**Job 1**
Repeat the part of the text on Americans' views of government that runs from "Americans are about" to "it in 2003.", both ends included, word for word.

**Document segment**
------------------------------
Nearly as many Americans also give the antigovernment response to a question asking whether government should do more to solve the country's problems or whether it is doing too many things that should be left to businesses and individuals. Today's 58% saying it is doing too much is just slightly below the 59% to 60% levels recorded in the mid- to late '90s.
The latest results are based on Gallup's annual Governance survey, cosponsored this year by USA Today, and conducted Sept. 13-16.
Americans are about evenly split over whether the government is overreaching with its regulation of business and industry versus doing too little or the right amount in this area. However, the 49% now saying there is too much government regulation is the highest seen in the past decade.
Americans continue to disagree rather than agree that the federal government poses an immediate threat to the rights and freedoms of ordinary citizens. However, the current 51% to 46% split on this question represents the narrowest margin since Gallup first asked it in 2003.
Independents Join Republicans in Rebuking Government
Solid majorities of Republicans are critical of government on all four government role questions reviewed here, while equally large majorities of Democrats defend the government's size and influence.
Consistent with independents' ongoing preference for Republican congressional candidates this year, majorities of independents side with Republicans in saying the government has too much power, is doing too many things, and is going too far with regulation of the private sector. Independents are divided at 49% to 49% over whether the government represents an immediate threat to citizens' liberty.
------------------------------
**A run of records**
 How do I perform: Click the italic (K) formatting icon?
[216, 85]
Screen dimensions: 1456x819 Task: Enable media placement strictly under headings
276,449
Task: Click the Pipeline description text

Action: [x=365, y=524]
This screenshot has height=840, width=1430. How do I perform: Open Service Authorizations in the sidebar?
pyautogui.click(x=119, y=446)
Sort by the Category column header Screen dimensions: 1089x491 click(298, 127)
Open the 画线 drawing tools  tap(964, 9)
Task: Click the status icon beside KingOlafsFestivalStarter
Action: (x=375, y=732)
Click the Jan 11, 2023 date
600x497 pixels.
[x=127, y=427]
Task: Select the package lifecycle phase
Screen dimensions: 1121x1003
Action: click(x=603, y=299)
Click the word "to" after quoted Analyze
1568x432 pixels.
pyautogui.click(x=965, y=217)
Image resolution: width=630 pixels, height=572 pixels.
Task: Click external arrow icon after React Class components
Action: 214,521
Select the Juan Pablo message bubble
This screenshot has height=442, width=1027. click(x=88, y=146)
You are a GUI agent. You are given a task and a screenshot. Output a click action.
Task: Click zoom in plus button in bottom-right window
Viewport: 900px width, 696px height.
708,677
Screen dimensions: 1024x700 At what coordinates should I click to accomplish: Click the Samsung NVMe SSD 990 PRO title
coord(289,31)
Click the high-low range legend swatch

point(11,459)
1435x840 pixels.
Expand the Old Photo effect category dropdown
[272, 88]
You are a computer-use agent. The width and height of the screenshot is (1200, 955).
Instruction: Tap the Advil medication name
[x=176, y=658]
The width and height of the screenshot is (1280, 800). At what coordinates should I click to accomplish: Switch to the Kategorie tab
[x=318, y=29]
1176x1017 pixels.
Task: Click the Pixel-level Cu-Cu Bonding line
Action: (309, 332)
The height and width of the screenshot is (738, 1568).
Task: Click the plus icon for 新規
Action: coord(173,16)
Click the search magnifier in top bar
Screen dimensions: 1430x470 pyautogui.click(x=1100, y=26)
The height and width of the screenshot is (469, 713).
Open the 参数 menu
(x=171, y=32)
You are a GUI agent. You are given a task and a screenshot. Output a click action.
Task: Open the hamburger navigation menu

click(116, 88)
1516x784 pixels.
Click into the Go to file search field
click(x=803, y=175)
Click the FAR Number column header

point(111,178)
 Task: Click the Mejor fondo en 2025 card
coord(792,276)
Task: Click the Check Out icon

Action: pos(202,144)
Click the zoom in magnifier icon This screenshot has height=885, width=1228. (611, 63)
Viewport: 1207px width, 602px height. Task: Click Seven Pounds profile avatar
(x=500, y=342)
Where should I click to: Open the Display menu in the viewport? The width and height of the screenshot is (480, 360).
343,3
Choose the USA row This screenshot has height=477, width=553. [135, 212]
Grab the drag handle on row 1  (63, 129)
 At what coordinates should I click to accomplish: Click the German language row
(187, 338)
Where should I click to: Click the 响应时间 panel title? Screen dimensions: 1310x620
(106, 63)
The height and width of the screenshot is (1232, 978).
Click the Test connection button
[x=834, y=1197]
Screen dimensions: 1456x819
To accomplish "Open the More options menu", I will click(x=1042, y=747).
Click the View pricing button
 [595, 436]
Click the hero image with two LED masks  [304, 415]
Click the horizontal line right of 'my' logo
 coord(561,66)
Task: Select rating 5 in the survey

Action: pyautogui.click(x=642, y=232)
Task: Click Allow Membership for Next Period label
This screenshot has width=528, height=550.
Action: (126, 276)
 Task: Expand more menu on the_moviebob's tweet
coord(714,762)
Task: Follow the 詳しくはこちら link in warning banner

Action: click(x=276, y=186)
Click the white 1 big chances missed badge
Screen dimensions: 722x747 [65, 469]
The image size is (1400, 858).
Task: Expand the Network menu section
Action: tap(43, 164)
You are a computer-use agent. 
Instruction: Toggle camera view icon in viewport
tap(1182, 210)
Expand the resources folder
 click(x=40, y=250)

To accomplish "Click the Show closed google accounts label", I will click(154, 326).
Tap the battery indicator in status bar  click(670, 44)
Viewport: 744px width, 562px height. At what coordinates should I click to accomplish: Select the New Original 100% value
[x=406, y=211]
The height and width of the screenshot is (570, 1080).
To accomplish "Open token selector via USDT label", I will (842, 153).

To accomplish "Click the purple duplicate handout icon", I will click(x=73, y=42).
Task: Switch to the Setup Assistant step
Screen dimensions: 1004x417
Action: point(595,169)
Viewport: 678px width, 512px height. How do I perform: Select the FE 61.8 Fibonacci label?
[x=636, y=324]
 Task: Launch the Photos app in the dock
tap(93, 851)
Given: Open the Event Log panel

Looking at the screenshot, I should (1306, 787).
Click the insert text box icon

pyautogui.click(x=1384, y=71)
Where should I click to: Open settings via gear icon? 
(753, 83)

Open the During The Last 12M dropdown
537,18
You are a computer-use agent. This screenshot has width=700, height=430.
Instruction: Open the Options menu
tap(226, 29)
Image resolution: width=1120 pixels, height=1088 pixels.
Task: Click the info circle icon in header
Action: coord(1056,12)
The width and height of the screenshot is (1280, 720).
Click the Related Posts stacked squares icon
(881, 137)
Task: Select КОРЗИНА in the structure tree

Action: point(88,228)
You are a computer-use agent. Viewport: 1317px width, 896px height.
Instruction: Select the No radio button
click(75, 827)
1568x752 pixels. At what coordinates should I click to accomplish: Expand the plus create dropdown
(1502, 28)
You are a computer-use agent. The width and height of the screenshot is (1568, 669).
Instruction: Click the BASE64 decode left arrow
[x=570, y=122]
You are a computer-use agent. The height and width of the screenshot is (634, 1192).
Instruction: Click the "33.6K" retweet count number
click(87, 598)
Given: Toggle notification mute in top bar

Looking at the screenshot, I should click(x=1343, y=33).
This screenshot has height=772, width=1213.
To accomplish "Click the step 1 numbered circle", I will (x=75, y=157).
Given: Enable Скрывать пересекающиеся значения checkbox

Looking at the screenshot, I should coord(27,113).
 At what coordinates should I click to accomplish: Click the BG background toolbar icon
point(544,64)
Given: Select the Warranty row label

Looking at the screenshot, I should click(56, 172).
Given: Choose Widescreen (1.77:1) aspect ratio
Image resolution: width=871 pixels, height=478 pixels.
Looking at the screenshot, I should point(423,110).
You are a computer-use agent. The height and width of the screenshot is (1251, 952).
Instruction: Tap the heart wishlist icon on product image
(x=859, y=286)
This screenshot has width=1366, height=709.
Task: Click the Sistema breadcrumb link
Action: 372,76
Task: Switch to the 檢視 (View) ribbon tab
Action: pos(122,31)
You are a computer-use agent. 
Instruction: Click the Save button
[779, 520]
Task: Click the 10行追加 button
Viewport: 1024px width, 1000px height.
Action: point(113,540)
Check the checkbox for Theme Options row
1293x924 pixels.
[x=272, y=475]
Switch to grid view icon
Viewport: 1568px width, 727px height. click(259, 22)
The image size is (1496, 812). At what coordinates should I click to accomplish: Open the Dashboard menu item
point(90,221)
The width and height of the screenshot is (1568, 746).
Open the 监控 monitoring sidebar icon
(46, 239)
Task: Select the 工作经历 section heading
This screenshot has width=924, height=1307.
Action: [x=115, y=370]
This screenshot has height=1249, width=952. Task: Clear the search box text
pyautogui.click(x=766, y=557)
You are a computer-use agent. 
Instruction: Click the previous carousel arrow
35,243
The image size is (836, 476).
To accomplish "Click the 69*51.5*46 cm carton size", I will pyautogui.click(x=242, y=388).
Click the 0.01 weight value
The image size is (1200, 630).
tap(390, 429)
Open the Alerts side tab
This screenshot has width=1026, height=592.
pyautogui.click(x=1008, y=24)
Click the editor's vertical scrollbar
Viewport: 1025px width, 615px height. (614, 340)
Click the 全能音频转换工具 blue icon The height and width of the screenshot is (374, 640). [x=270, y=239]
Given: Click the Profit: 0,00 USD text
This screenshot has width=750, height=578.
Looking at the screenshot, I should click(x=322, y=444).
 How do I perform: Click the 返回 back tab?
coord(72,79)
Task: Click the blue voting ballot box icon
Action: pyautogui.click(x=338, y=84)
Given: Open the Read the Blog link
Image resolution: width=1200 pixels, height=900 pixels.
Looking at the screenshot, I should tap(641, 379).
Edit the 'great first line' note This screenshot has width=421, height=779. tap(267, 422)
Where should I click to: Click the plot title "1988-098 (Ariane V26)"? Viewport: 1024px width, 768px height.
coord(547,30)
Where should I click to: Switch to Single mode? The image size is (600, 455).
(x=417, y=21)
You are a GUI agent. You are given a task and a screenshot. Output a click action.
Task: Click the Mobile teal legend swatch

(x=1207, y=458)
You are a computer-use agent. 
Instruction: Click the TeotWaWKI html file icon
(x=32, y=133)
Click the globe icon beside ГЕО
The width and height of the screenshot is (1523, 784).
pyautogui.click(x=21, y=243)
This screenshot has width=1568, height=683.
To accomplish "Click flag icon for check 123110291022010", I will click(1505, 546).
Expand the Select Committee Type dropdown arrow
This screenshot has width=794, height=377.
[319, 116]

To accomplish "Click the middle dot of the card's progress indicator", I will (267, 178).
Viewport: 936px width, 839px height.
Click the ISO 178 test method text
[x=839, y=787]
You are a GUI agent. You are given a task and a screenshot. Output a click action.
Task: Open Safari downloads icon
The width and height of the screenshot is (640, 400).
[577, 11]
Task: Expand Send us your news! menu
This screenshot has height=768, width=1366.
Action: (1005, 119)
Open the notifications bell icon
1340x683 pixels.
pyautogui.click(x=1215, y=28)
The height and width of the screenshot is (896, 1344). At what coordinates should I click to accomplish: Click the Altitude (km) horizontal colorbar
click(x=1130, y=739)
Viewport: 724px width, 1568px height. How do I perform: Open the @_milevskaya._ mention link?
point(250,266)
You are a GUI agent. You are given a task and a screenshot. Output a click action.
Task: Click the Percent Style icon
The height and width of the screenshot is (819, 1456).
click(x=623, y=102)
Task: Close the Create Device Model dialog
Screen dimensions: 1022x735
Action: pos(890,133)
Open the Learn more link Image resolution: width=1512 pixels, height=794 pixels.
------------------------------
**Job 2**
Reproduce the rows from the line with "Where should I click to: Click the plot" through the line with "pyautogui.click(x=21, y=243)", both lines included, word for word.

**Correct response 1**
Americans are about evenly split over whether the government is overreaching with its regulation of business and industry versus doing too little or the right amount in this area. However, the 49% now saying there is too much government regulation is the highest seen in the past decade.
Americans continue to disagree rather than agree that the federal government poses an immediate threat to the rights and freedoms of ordinary citizens. However, the current 51% to 46% split on this question represents the narrowest margin since Gallup first asked it in 2003.

**Correct response 2**
Where should I click to: Click the plot title "1988-098 (Ariane V26)"? Viewport: 1024px width, 768px height.
coord(547,30)
Where should I click to: Switch to Single mode? The image size is (600, 455).
(x=417, y=21)
You are a GUI agent. You are given a task and a screenshot. Output a click action.
Task: Click the Mobile teal legend swatch

(x=1207, y=458)
You are a computer-use agent. 
Instruction: Click the TeotWaWKI html file icon
(x=32, y=133)
Click the globe icon beside ГЕО
The width and height of the screenshot is (1523, 784).
pyautogui.click(x=21, y=243)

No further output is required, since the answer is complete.